Limit Proof?

Favorite Answer

Case1. When x approaches 0 from positive value


x is positive so x^n is positive. And we know -1 ≦ sin(1/x) ≦ 1, so
-(x^n) ≦ x^n*sin(1/x) ≦ x^n.
And when x approaches 0, both of -(x^n) and x^n approach 0.
So x^n*sin(1/x) approaches 0.

Case2. When x approaches 0 from negative value

Case2A. When n is even
x is negative but x^n is positive.
So similar to case1, x^n*sin(1/x) approaches 0.

Case2B. When n is odd
x is negative so x^n is negative.

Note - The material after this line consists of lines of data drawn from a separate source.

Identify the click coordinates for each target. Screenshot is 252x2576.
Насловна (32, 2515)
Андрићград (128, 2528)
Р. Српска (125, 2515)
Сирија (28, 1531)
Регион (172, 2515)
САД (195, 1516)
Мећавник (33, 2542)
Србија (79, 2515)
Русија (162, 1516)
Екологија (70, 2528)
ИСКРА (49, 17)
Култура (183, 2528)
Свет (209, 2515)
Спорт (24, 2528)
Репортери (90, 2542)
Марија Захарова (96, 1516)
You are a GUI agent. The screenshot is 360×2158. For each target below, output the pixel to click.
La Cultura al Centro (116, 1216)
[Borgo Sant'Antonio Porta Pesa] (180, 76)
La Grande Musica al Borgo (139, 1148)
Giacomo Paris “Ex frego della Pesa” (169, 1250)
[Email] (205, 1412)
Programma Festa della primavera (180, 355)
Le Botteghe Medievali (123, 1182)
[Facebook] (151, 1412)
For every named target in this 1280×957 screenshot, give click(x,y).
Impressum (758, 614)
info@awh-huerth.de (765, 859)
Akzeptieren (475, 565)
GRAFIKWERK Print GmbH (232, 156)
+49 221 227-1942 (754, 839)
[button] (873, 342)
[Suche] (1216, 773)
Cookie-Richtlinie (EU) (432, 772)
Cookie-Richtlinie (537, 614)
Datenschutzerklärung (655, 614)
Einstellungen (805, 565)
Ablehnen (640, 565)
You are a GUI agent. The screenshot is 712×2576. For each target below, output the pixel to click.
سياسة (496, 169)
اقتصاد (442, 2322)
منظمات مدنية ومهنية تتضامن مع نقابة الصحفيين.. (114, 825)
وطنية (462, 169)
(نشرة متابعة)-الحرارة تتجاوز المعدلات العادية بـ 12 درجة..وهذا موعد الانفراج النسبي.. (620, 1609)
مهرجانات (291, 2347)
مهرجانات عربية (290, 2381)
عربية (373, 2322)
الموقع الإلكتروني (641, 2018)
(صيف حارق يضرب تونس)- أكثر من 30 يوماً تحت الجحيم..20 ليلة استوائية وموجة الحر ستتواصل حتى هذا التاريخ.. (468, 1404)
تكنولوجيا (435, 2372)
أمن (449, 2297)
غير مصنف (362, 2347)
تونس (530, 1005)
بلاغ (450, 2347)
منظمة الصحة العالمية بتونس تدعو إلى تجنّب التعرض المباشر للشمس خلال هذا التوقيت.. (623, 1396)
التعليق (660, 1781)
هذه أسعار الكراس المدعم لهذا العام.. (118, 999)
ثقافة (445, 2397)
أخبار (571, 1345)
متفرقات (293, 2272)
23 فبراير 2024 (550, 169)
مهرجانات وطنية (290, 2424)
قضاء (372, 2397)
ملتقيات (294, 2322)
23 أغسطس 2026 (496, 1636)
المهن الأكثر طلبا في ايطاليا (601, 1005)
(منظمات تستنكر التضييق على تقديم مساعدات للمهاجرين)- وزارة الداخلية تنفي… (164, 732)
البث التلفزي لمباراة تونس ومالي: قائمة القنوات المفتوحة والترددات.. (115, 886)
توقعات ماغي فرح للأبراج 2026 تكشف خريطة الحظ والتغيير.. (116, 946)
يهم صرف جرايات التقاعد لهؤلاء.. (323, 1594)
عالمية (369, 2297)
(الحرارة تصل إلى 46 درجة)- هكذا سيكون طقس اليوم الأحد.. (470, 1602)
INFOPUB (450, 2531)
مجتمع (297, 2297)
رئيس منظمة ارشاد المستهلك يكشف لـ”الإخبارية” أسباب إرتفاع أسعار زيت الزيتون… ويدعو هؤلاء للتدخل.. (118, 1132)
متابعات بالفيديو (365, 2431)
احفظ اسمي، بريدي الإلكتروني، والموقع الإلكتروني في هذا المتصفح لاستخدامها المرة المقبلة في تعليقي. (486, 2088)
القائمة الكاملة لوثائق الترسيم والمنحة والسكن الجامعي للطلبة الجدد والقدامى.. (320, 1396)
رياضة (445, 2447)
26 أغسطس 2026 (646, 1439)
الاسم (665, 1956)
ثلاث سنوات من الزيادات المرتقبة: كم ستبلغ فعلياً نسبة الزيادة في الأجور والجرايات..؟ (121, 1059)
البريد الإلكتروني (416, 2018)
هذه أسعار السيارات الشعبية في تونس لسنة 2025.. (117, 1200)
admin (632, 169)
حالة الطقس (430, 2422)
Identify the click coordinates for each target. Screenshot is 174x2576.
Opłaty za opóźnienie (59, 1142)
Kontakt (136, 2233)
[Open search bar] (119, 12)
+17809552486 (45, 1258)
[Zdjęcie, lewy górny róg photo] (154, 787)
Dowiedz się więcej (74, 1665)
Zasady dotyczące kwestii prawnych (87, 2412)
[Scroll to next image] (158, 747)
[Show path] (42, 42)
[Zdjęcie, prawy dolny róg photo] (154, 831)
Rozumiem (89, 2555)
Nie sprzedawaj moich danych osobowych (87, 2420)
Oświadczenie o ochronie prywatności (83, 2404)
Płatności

Therefore, -(x^n) is positive.
And we know -1 ≦ sin(1/x) ≦ 1, so
x^n ≦ x^n*sin(1/x) ≦ -(x^n).
And when x approaches 0, both of x^n and -(x^n) approach 0.
So x^n*sin(1/x) approaches 0.

For all cases, x^n*sin(1/x) approaches 0 when x approaches 0....Show more

First I note that if n > 1, then the values of [x^n * sin(1/x)] in any small neighborhood of x = 0 will be smaller than the values of [x * sin(1/x)] in that same neighborhood.  By a "small" neighborhood I mean one with a diameter  less than 1.

Therefore, it will suffice to prove the proposition for the special case [x * sin(1/x)].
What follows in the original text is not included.